- Opening Delimiter -

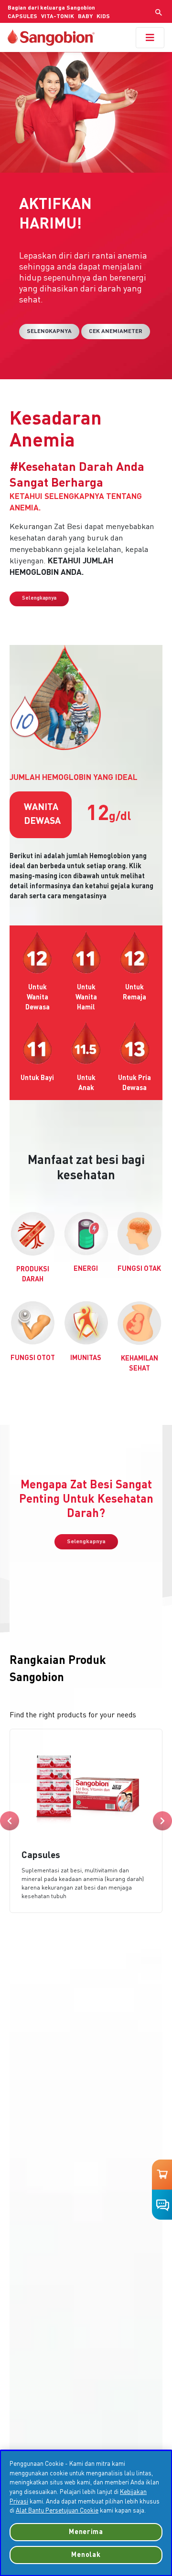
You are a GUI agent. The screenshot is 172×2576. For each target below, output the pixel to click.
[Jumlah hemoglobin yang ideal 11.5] (86, 1043)
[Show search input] (158, 12)
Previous (9, 1820)
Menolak (85, 2555)
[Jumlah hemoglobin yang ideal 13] (135, 1043)
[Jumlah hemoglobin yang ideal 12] (37, 952)
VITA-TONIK (57, 17)
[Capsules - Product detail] (86, 1820)
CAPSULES (22, 17)
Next (162, 1820)
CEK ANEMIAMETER (115, 331)
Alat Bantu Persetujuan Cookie (57, 2511)
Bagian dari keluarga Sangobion (51, 8)
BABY (85, 17)
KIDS (103, 17)
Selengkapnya (39, 598)
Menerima (86, 2532)
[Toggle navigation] (150, 37)
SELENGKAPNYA (49, 331)
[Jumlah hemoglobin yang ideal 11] (86, 952)
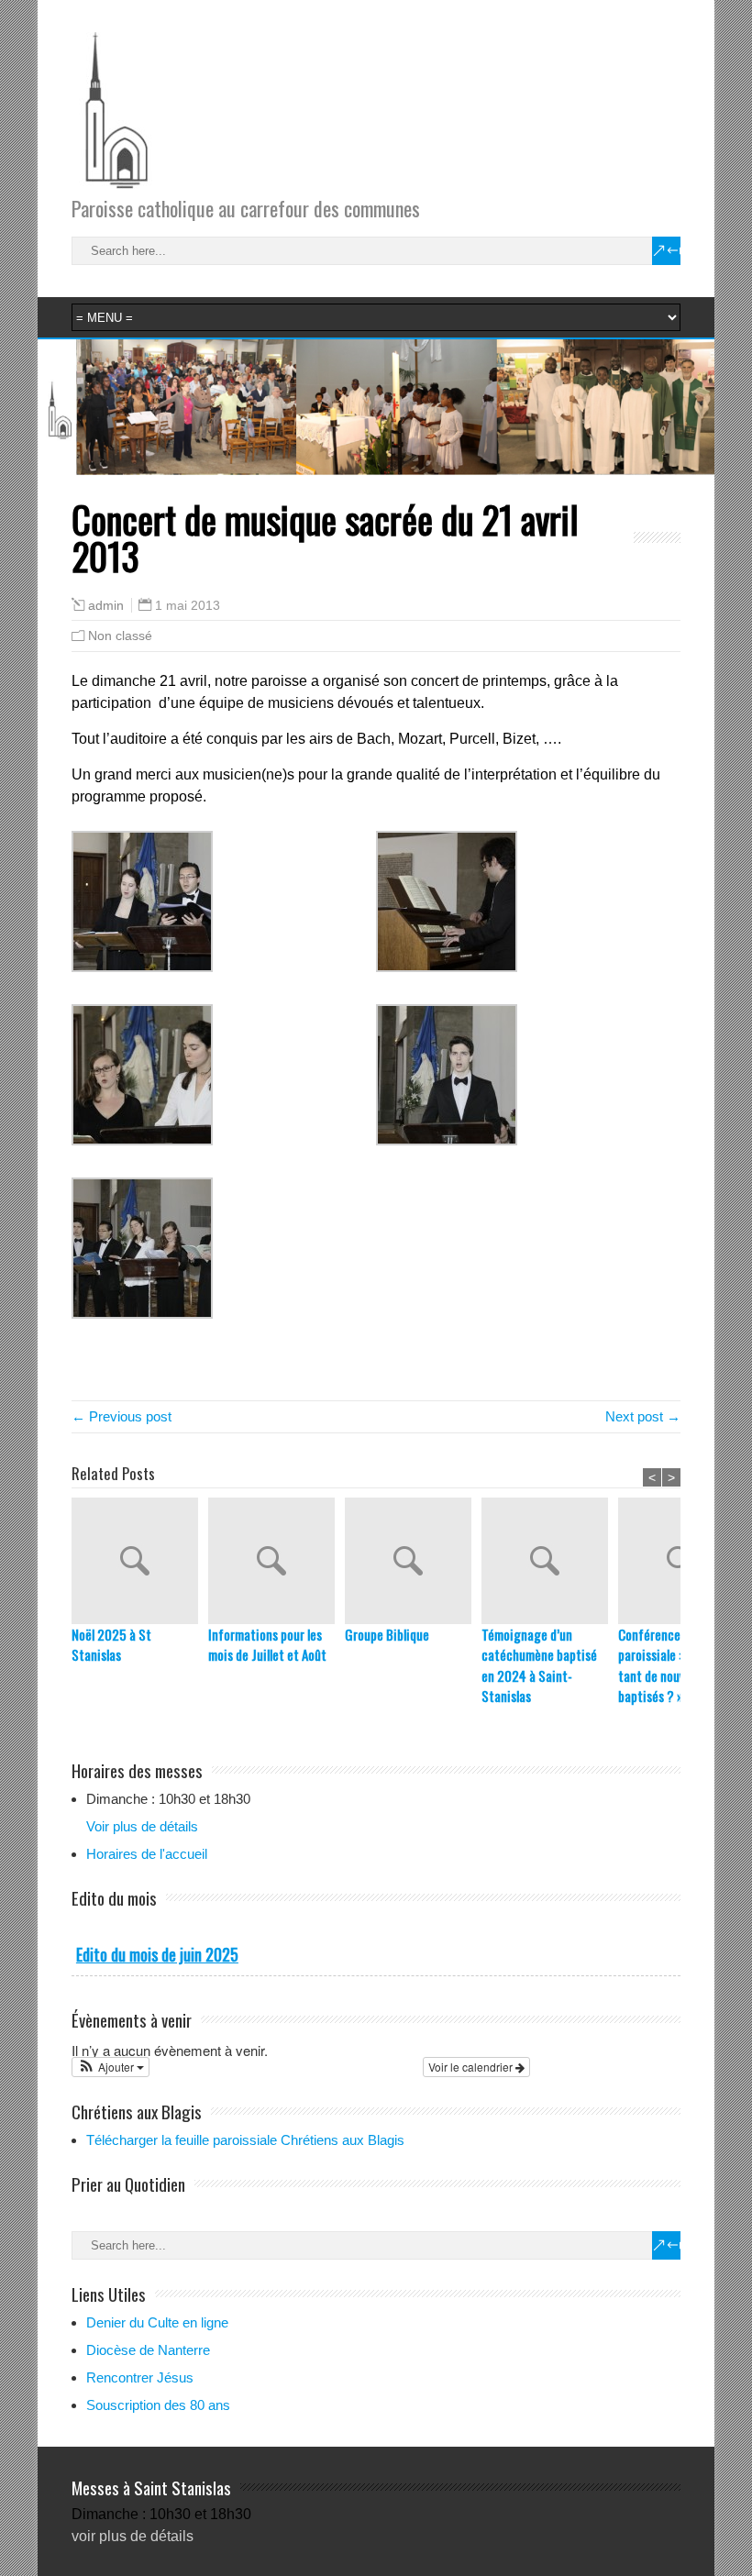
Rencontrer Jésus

- Closing Delimiter -

WORK INSTRUCTIONS:
Your task is to transcribe, exactly and without additions, every line from the one that contains "VITA-TONIK (57, 17)" to the end of the entries above, both included. Omit all pictures.

EXERCISE SOLUTION:
VITA-TONIK (57, 17)
[Capsules - Product detail] (86, 1820)
CAPSULES (22, 17)
Next (162, 1820)
CEK ANEMIAMETER (115, 331)
Alat Bantu Persetujuan Cookie (57, 2511)
Bagian dari keluarga Sangobion (51, 8)
BABY (85, 17)
KIDS (103, 17)
Selengkapnya (39, 598)
Menerima (86, 2532)
[Toggle navigation] (150, 37)
SELENGKAPNYA (49, 331)
[Jumlah hemoglobin yang ideal 11] (86, 952)
Rencontrer Jésus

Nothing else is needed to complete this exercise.